> Problem details:
Search the records for "beside" and copy each line that holds it.

> Stored data:
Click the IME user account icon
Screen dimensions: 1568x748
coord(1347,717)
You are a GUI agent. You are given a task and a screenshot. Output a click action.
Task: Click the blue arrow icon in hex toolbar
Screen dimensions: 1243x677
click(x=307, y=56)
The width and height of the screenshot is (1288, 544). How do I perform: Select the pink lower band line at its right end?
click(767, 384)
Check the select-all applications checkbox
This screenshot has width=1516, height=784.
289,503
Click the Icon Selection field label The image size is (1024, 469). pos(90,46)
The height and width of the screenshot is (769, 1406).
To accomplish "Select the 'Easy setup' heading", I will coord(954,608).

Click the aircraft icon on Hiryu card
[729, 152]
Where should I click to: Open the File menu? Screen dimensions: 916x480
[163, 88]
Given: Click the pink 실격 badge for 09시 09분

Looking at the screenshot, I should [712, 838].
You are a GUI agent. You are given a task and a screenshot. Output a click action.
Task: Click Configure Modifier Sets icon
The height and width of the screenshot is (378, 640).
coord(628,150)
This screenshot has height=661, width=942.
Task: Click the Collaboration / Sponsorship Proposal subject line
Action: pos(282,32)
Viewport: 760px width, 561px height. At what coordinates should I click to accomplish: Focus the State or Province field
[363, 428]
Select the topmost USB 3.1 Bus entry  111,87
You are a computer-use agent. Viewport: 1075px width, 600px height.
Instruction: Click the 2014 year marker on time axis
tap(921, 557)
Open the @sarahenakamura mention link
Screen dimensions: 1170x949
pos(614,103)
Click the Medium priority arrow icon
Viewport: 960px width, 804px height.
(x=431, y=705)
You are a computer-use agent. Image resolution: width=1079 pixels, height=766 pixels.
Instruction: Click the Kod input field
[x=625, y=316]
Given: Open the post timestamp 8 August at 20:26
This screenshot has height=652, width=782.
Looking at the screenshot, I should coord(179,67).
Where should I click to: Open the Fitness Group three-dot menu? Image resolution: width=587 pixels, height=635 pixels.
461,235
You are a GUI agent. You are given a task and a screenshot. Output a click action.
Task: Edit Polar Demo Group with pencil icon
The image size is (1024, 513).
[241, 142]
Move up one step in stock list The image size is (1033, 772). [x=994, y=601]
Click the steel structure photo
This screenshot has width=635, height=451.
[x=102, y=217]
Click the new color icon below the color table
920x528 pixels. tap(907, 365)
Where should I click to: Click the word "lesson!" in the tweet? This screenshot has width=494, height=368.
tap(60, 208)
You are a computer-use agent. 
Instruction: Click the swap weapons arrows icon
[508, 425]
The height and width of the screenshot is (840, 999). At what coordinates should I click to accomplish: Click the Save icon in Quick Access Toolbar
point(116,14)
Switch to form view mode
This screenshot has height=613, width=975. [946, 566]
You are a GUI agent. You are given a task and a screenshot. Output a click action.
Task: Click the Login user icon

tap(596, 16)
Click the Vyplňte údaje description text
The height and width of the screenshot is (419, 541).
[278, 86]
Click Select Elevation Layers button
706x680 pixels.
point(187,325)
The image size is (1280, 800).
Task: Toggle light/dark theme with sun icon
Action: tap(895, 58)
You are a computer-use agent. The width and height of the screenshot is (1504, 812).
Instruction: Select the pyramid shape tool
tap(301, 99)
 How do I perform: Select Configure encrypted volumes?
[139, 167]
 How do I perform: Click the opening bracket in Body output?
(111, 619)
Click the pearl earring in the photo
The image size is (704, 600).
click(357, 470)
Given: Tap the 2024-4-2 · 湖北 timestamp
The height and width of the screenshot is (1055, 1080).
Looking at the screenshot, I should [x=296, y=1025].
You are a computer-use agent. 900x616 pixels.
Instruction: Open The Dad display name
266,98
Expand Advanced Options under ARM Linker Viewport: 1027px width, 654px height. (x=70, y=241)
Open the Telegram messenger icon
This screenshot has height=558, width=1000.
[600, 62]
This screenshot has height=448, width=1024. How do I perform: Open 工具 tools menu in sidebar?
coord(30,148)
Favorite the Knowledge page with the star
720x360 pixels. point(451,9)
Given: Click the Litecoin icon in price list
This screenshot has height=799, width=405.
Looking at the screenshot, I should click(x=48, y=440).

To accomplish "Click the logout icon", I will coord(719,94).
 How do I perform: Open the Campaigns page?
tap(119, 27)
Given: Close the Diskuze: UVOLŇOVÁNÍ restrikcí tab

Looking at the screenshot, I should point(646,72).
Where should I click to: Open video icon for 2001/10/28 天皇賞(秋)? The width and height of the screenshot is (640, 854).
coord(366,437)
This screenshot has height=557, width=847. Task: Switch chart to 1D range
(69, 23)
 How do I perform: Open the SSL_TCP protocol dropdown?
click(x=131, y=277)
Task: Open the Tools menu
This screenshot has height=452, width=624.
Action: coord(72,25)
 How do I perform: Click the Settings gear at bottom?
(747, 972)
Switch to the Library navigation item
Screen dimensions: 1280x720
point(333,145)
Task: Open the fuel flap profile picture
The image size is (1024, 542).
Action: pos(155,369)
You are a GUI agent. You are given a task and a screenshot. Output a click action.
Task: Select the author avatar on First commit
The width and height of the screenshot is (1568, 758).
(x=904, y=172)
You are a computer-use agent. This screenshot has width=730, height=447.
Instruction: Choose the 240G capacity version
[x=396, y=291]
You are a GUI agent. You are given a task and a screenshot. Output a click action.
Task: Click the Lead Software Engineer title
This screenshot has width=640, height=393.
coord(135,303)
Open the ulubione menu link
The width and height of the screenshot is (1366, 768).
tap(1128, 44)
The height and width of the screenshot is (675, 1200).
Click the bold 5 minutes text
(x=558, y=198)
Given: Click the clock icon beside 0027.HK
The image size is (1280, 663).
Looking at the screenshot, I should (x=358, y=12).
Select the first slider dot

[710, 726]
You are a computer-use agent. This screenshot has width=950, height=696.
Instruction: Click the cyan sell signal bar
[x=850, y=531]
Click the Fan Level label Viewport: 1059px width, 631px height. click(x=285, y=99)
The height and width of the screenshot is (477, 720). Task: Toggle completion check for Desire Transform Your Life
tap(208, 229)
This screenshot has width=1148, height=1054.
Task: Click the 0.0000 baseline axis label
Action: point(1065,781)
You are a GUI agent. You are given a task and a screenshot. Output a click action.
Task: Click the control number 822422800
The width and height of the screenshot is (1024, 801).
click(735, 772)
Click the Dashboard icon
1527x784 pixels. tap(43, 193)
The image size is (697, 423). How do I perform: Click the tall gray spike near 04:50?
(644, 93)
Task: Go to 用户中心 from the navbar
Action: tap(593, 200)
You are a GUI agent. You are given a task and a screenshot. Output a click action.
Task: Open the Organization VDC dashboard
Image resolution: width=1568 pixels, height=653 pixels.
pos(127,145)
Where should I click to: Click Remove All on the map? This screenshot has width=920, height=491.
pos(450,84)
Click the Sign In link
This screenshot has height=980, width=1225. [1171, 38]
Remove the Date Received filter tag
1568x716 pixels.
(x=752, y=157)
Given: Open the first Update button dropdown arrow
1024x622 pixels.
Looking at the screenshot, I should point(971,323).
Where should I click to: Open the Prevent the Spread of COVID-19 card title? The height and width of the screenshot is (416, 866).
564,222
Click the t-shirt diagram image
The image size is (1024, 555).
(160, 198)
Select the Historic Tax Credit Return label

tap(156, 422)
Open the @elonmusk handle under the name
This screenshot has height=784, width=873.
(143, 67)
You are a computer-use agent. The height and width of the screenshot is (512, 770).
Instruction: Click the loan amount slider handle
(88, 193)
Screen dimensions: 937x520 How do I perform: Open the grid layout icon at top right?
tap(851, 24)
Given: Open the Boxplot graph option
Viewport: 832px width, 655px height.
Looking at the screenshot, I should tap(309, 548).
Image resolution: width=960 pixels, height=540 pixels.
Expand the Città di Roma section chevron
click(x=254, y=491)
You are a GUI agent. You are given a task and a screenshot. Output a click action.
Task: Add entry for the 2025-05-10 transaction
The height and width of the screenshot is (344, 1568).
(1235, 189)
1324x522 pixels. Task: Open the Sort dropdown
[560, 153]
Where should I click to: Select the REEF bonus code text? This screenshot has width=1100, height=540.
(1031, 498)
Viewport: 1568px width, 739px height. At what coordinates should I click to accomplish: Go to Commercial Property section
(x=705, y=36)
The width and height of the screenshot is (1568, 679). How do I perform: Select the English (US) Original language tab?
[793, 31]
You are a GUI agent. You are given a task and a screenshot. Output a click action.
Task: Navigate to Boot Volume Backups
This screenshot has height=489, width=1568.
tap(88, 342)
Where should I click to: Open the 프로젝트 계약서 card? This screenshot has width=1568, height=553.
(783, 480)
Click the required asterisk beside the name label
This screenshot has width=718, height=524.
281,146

> Answer section:
Given: Click the clock icon beside 0027.HK
Click the required asterisk beside the name label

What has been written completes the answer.